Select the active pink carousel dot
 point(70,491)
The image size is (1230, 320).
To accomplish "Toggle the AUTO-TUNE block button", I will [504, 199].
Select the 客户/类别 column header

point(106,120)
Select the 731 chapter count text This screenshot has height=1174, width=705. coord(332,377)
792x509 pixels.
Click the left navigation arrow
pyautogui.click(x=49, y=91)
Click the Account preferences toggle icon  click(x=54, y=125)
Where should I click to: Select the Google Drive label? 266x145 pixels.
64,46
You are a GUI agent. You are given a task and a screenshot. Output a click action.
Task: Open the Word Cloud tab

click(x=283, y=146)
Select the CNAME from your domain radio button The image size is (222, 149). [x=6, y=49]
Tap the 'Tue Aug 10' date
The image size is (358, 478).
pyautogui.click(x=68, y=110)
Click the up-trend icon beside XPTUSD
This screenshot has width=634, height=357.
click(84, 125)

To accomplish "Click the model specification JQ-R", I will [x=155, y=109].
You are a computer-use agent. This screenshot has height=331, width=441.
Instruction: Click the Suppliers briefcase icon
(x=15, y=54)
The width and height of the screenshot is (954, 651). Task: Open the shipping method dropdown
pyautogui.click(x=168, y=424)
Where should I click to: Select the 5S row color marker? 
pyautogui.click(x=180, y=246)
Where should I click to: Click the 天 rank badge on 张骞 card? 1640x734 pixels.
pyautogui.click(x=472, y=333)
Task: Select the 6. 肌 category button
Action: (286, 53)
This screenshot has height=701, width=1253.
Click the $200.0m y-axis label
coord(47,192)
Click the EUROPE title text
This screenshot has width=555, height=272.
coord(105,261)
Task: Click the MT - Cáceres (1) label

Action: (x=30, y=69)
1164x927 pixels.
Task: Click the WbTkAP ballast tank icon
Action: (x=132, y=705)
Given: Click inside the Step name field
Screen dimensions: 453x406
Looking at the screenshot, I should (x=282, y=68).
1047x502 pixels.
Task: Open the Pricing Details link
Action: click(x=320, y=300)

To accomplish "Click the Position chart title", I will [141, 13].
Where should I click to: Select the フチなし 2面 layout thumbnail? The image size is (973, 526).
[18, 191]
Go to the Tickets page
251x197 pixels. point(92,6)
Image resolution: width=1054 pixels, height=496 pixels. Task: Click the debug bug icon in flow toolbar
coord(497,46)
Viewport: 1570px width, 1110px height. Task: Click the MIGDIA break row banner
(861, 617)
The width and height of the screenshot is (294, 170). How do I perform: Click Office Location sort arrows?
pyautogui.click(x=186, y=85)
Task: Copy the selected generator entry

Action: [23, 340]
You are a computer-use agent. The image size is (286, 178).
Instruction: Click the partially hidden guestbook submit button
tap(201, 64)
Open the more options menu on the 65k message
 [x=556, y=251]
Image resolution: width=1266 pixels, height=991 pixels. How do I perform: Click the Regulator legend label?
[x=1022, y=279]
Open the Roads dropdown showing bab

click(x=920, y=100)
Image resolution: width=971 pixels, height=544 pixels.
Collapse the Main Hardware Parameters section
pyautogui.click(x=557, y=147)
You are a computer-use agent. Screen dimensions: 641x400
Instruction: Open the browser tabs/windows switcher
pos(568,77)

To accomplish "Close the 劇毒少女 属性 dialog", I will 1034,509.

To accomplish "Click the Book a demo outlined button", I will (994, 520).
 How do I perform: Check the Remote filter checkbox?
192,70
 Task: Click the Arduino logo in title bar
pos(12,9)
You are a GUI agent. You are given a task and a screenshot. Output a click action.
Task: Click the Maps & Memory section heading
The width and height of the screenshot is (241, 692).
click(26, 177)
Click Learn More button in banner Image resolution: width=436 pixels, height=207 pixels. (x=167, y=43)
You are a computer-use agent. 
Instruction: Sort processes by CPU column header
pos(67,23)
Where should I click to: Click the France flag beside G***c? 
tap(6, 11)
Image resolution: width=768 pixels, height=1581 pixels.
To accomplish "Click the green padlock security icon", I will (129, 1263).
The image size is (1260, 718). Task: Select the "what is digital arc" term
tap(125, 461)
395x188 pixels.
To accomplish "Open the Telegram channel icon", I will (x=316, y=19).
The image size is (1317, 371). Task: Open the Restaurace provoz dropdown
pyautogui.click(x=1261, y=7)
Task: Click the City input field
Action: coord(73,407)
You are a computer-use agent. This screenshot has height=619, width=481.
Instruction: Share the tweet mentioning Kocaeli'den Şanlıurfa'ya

◆ ◆ ◆ ◆

→ Work to complete
Write out only the lines from the very start of the entries above to the line that includes "Click the Account", both ends included, each one unchanged.

→ Answer to this exercise
Select the active pink carousel dot
 point(70,491)
The image size is (1230, 320).
To accomplish "Toggle the AUTO-TUNE block button", I will [504, 199].
Select the 客户/类别 column header

point(106,120)
Select the 731 chapter count text This screenshot has height=1174, width=705. coord(332,377)
792x509 pixels.
Click the left navigation arrow
pyautogui.click(x=49, y=91)
Click the Account preferences toggle icon  click(x=54, y=125)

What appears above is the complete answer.